Court Denies Bruno's Motion to Reject Its Current Labor Contracts

A U.S. Bankruptcy Court judge this week denied a motion from Bruno's Supermarkets, LLC to reject its existing labor contracts with the United Food and Commercial Workers (UFCW), according to a published report.

The Birmingham Ala.-based grocer, which filed for Chapter 11 bankruptcy in February, had contented that the union contracts are an obstacle to selling the company, particularly as they contain a "successorship clause" requiring any buyer to honor the current agreements.

Bruno’s motion asked the court to reject the current contracts so Bruno's and the union could fashion a new contract to facilitate the sale of some or all of the stores. The UFCW, however, had threatened to strike if the motion was granted.

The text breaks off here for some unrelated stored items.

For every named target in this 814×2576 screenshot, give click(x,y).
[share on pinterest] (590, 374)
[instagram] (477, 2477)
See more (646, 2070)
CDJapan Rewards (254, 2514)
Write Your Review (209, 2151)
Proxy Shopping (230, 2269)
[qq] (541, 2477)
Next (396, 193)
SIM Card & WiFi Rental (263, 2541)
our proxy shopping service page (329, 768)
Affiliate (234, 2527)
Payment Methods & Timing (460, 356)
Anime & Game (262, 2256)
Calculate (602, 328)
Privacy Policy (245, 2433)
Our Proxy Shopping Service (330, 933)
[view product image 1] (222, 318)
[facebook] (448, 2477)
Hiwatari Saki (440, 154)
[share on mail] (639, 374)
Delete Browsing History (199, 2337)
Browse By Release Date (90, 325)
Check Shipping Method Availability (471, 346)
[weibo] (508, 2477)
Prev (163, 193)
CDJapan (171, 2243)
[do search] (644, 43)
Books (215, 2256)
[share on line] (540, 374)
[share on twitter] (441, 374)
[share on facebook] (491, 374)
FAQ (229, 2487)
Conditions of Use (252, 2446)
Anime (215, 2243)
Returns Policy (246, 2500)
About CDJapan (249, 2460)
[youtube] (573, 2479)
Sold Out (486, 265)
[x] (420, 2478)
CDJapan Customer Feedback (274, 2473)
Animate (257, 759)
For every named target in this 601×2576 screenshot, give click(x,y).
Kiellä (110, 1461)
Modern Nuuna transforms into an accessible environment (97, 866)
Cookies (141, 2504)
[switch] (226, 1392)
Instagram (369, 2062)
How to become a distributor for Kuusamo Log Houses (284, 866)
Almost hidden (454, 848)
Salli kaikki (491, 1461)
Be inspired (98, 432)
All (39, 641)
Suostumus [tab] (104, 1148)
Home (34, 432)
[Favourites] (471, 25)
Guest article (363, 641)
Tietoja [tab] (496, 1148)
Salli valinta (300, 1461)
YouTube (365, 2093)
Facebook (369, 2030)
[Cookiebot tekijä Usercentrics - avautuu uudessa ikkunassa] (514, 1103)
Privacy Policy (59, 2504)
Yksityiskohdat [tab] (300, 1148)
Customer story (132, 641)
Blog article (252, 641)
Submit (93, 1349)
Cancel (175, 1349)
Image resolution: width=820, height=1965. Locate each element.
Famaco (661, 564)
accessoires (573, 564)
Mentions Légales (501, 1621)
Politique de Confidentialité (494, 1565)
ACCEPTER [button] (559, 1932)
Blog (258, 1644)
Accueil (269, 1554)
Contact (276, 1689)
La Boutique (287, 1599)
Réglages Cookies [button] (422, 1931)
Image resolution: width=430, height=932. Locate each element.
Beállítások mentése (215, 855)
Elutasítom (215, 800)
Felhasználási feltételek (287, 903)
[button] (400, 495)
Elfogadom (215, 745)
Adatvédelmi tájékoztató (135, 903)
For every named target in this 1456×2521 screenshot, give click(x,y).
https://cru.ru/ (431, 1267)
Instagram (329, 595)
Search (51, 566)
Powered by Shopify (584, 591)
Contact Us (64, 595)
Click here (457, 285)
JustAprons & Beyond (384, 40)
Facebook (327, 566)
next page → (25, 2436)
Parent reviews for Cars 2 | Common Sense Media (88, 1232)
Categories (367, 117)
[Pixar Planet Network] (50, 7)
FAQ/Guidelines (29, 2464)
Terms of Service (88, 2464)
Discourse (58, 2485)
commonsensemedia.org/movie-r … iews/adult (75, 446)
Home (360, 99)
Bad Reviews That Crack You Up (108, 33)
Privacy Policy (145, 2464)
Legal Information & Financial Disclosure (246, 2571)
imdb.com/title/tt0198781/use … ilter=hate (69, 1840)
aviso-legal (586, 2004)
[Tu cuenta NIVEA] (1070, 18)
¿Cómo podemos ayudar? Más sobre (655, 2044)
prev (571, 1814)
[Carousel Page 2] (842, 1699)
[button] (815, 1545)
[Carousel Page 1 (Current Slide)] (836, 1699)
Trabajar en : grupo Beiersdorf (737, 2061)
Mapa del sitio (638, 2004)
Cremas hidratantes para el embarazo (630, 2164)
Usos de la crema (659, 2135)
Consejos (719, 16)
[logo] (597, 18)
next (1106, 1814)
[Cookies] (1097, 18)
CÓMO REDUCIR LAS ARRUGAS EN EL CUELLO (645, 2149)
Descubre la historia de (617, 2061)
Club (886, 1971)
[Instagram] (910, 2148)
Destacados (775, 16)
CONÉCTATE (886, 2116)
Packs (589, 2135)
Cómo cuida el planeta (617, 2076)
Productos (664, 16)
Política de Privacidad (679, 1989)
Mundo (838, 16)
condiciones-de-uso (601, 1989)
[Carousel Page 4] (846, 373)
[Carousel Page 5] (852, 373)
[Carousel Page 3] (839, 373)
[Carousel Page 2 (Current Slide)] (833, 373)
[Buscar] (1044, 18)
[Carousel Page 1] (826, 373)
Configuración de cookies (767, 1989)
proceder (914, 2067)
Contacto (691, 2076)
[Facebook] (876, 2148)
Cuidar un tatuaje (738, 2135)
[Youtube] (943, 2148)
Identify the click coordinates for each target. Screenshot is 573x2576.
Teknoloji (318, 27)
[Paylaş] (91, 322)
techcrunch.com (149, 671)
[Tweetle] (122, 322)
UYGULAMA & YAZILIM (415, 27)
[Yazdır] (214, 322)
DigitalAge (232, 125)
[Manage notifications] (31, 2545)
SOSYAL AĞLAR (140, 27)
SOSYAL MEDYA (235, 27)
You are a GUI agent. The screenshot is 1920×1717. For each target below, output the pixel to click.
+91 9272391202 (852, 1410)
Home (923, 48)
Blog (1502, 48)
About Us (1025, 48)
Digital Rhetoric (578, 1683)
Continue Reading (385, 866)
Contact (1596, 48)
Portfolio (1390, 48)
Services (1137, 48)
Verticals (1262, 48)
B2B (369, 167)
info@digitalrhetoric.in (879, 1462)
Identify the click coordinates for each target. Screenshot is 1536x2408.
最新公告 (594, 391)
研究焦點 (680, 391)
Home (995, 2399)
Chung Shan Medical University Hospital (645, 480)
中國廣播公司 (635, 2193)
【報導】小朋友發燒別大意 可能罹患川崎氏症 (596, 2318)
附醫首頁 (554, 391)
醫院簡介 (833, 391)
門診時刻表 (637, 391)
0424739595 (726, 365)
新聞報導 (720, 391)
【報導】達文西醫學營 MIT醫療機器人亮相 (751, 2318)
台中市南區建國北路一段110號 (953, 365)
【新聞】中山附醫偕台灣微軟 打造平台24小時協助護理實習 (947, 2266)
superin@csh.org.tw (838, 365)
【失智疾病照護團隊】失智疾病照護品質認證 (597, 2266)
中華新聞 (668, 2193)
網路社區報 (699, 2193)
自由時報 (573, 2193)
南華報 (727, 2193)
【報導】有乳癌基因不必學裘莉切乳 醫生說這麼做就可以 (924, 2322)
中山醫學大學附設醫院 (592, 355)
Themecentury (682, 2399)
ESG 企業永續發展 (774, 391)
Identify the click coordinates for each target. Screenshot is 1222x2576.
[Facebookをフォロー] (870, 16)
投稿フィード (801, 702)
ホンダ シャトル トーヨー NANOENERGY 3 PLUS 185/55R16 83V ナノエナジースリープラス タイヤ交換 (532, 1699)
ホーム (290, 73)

The strike will no longer be called, UFCW Local 1657 said.

According to Judge Benjamin Cohen, Bruno’s failed to prove that the union rejected the proposal "without good cause," The Birmingham News reported. A counterproposal from the UFCW to remove the requirement that the buyer assume the current pact in favor of requiring the buyer to negotiate a new agreement was "positive step" that could have led to further talks, the judge added in his opinion.

The company, which has 56 Bruno’s and Food World stores in Alabama and Florida, is slated to auction off its assets today.

Bruno's said it still believed the motion would have helped to save jobs by making some or all of the company's stores more attractive to prospective buyers. James Grady, the company’s chief restructuring officer, told the newspaper that no buyers he had met with wanted to assume the labor pacts with the successorship clause intact.